Incendies de voitures hybrides : le risque est-il (vraiment) sous-estimé face aux 100% électriques ?

En bref:

  • Les hybrides rechargeables cumulent réservoir/carburant et batterie haute tension, d’où des scénarios d’incendie différents (propagation, reprises, interventions longues) malgré une batterie plus petite.
  • Les incidents et rappels récents montrent que le risque est « différent » plutôt que strictement moindre ; respecter les consignes constructeur et les signaux d’alerte (fumée, odeurs, messages) est crucial.

Les voitures hybrides – et surtout les hybrides rechargeables (PHEV) – ont longtemps été perçues comme un compromis « rassurant » : un peu d’électrique, un peu de thermique, donc moins de risques qu’une voiture à grosse batterie… Sur le papier, l’idée semble logique. Sur le terrain, la séquence d’alertes, de témoignages et de campagnes de rappel rappelle une réalité plus nuancée : une hybride cumule deux systèmes énergétiques et donc, potentiellement, deux familles de scénarios d’incendie.

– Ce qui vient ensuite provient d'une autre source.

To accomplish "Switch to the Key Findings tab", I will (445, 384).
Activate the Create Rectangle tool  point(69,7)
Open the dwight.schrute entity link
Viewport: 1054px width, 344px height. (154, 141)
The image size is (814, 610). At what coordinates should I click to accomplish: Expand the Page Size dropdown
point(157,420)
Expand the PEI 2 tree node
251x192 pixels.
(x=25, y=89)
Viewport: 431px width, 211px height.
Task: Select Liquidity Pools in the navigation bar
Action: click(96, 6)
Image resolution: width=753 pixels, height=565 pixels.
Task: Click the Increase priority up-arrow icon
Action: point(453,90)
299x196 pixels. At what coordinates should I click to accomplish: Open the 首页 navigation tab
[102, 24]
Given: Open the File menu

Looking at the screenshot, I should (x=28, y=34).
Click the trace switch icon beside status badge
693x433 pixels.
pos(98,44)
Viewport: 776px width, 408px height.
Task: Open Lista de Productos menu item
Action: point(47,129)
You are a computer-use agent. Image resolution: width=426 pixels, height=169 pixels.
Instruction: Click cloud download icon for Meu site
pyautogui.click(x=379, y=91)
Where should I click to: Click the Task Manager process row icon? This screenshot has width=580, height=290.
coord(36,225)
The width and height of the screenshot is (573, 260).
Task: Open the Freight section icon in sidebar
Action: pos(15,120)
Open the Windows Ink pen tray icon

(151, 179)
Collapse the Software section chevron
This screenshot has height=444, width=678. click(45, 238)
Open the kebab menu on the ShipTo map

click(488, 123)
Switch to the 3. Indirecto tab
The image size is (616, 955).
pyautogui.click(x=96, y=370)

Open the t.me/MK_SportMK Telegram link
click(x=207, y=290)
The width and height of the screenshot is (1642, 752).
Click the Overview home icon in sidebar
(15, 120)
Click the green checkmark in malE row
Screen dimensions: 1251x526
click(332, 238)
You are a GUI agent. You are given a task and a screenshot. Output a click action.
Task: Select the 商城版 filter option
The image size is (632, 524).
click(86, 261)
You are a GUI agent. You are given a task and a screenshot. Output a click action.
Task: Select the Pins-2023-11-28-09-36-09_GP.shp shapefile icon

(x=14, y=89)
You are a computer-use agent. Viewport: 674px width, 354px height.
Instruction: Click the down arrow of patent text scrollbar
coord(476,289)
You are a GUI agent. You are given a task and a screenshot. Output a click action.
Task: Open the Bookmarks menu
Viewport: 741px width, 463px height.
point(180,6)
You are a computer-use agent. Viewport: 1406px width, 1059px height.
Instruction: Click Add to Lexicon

Depuis plusieurs mois, des faits divers très médiatisés et des rappels significatifs remettent la question sur la table. Pas pour céder à la panique – statistiquement, un incendie automobile reste rare – mais pour comprendre se situent les points de fragilité, comment ils diffèrent d’un VE, et ce que l’on peut faire en tant qu’usager.


Ce que racontent les incidents récents : des départs de feu parfois « sans raison apparente »

Un reportage de France Télévisions (retranscrit par franceinfo, publié mi-février 2026) décrit plusieurs cas d’incendies sur des hybrides rechargeables, dont une Citroën PHEV partie en fumée en septembre 2025 à Nomeny (Meurthe-et-Moselle) alors qu’elle n’était pas branchée et était stationnée depuis des heures. Les pompiers auraient mis plus de deux heures à maîtriser le feu, avec une suspicion portée sur la batterie haute tension située sous la banquette arrière. Le propriétaire dit avoir reçu ensuite un courrier demandant de ne plus recharger et de ramener le véhicule — trop tard dans son cas.

Autre cas évoqué : une Renault hybride rechargeable neuve (quatre mois) qui aurait commencé à fumer avant que l’incendie n’endommage une partie de la maison. Renault, interrogé, n’avance pas de piste tant que l’auto n’a pas été expertisée (le couple demandant une expertise judiciaire indépendante).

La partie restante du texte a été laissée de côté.